:: WHAT THIS TASK INVOLVES ::
Reproduce every item below verbatim, preserving each line as given.

:: INFORMATION GIVEN ::
►

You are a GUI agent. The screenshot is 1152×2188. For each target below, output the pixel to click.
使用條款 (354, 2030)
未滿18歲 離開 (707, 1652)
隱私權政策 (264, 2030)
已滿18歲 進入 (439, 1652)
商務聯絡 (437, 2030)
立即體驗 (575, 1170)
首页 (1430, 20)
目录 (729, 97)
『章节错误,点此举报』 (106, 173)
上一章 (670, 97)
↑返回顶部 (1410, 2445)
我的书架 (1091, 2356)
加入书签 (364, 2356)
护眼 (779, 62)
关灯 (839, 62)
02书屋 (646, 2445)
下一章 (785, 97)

◄

:: TASK OUTPUT ::
You are a GUI agent. The screenshot is 1152×2188. For each target below, output the pixel to click.
使用條款 (354, 2030)
未滿18歲 離開 (707, 1652)
隱私權政策 (264, 2030)
已滿18歲 進入 (439, 1652)
商務聯絡 (437, 2030)
立即體驗 (575, 1170)
首页 (1430, 20)
目录 (729, 97)
『章节错误,点此举报』 (106, 173)
上一章 (670, 97)
↑返回顶部 (1410, 2445)
我的书架 (1091, 2356)
加入书签 (364, 2356)
护眼 (779, 62)
关灯 (839, 62)
02书屋 (646, 2445)
下一章 (785, 97)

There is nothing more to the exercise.